Start of Data entries

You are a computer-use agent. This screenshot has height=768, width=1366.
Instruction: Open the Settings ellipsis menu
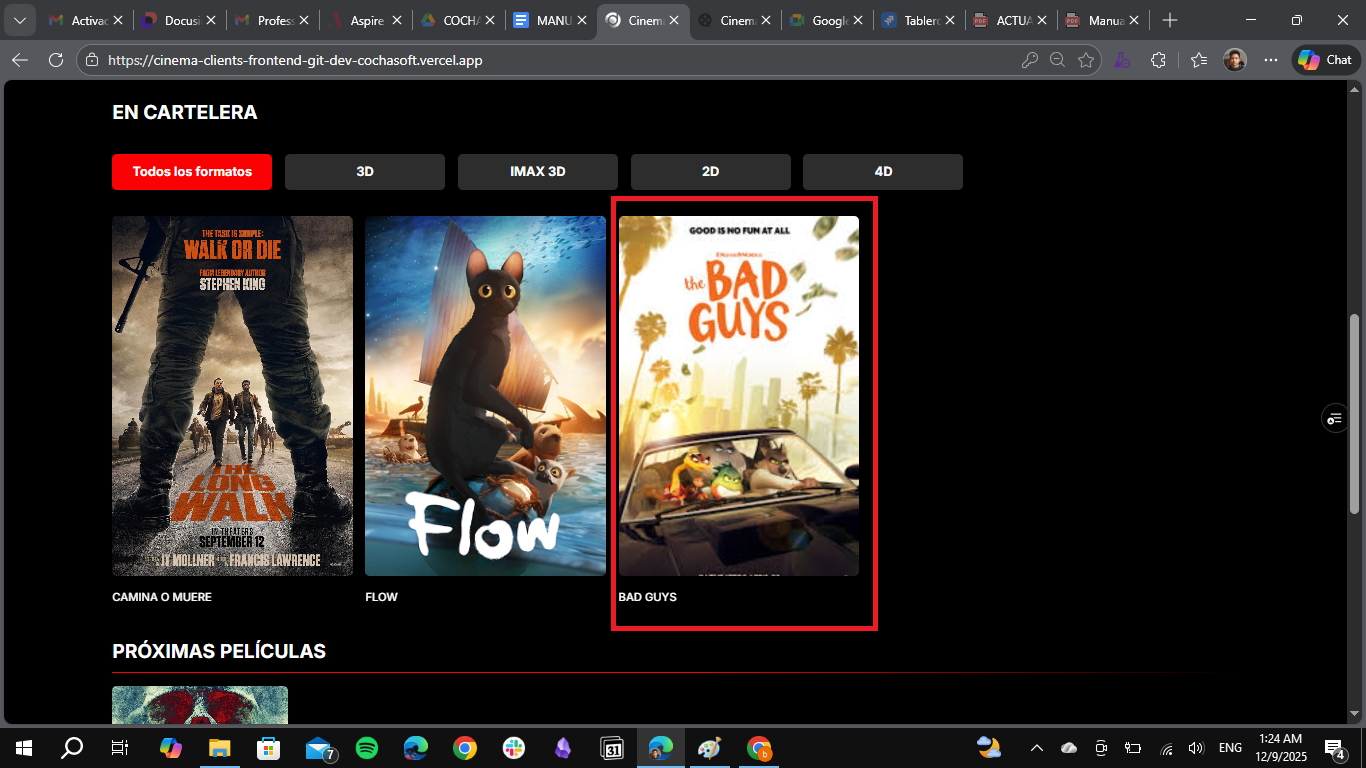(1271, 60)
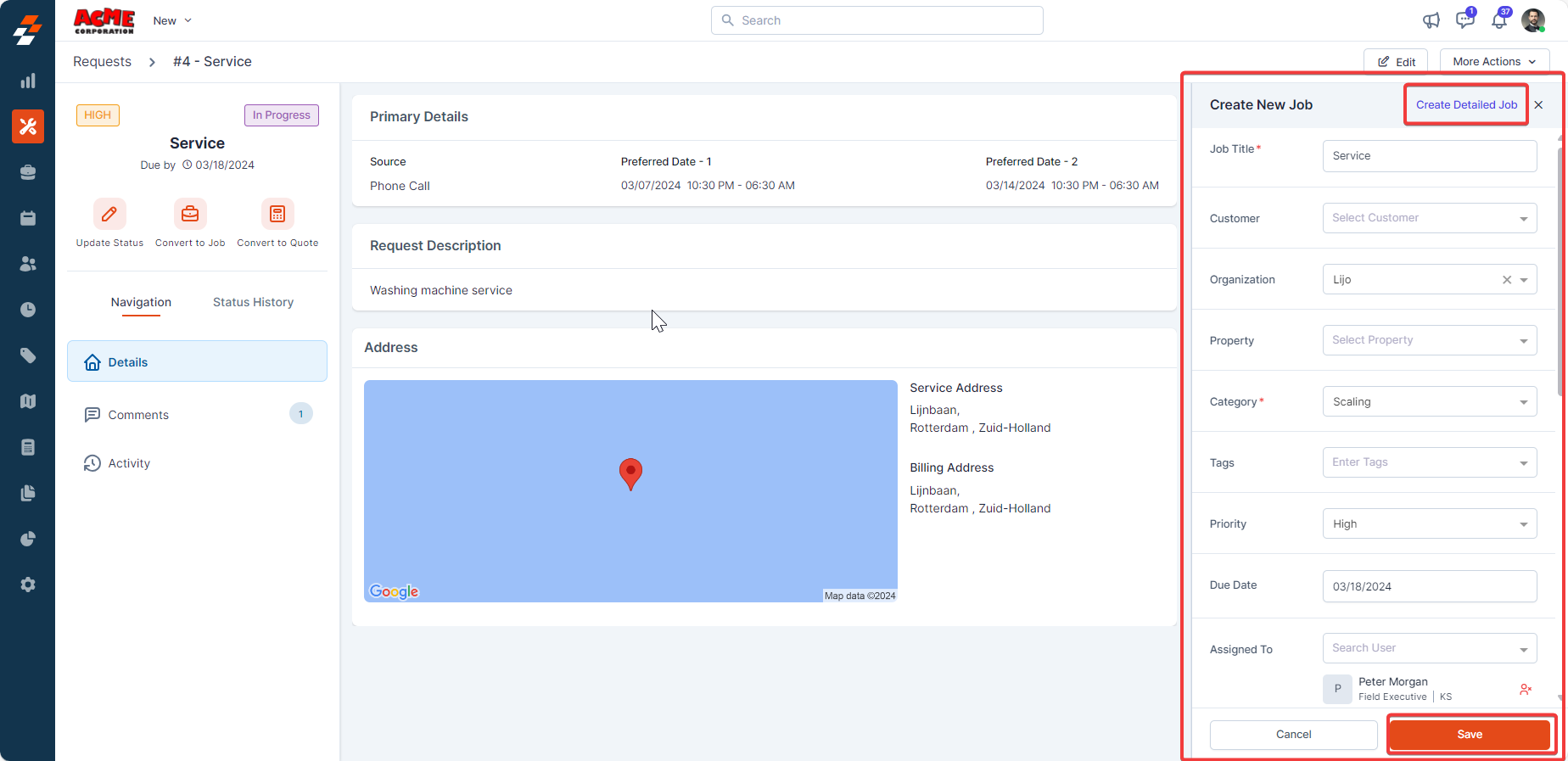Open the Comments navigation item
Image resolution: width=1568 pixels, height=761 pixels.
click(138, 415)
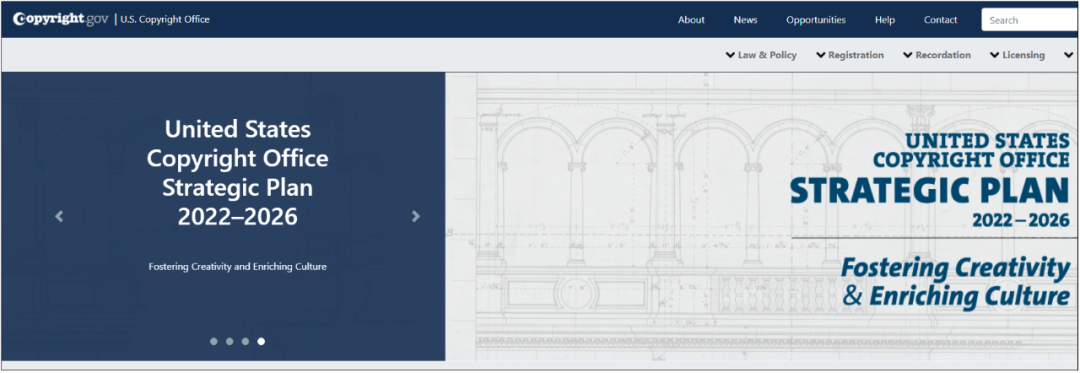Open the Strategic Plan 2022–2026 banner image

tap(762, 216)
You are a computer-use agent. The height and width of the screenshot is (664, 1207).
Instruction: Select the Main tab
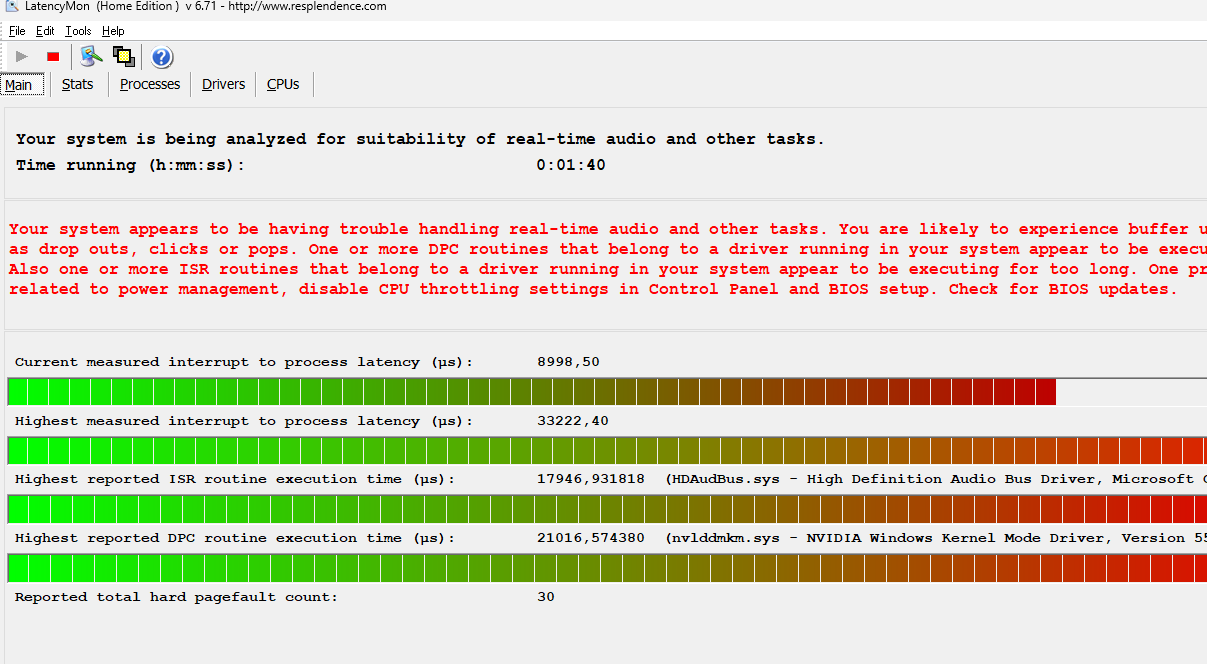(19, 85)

End of Data entries
Start of Data entries

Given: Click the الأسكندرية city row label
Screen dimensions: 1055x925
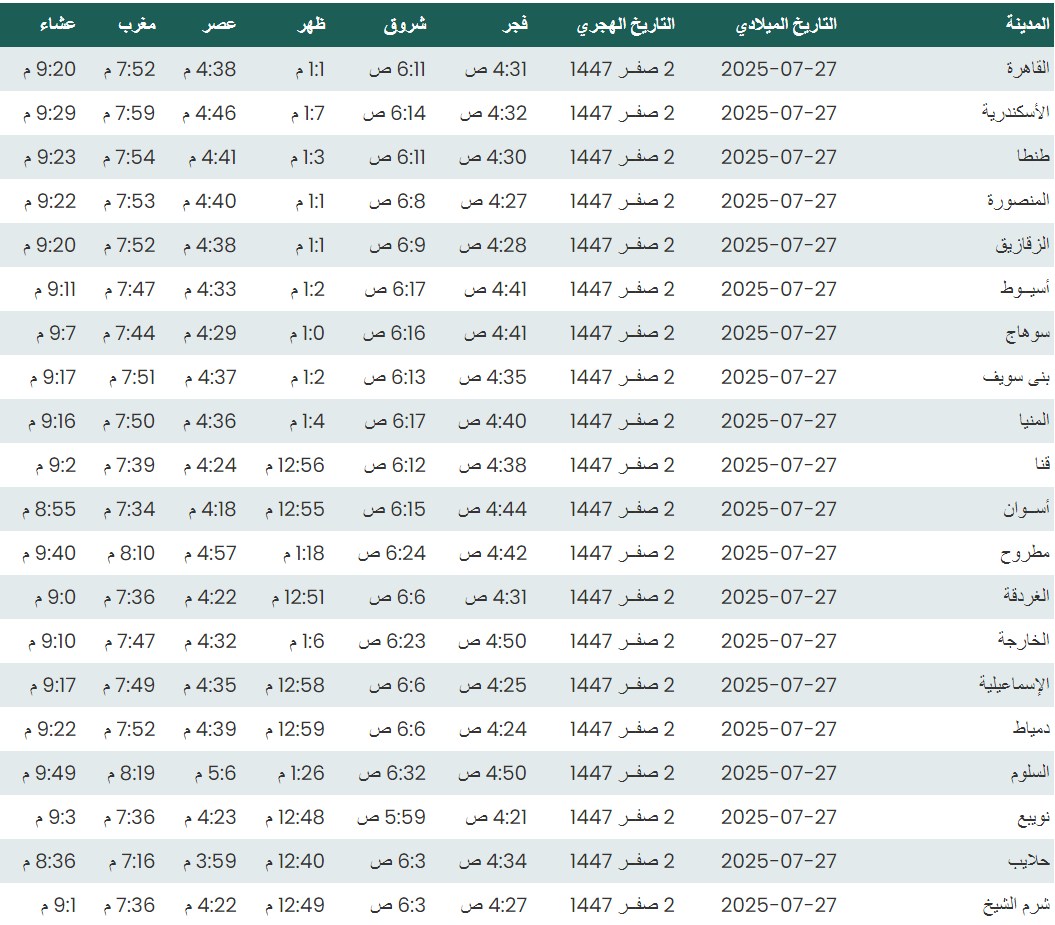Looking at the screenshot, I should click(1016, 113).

End of Data entries

- [Task prompt]:
In the part of the material that opens with the line containing "Given: Click the الأسكندرية city row label" and closes with the line containing "Looking at the", swap "row label" for "heading" and write those lines out again with nothing else changed. Leave the pictures out.

- [Exercise result]:
Given: Click the الأسكندرية city heading
Screen dimensions: 1055x925
Looking at the screenshot, I should click(1016, 113).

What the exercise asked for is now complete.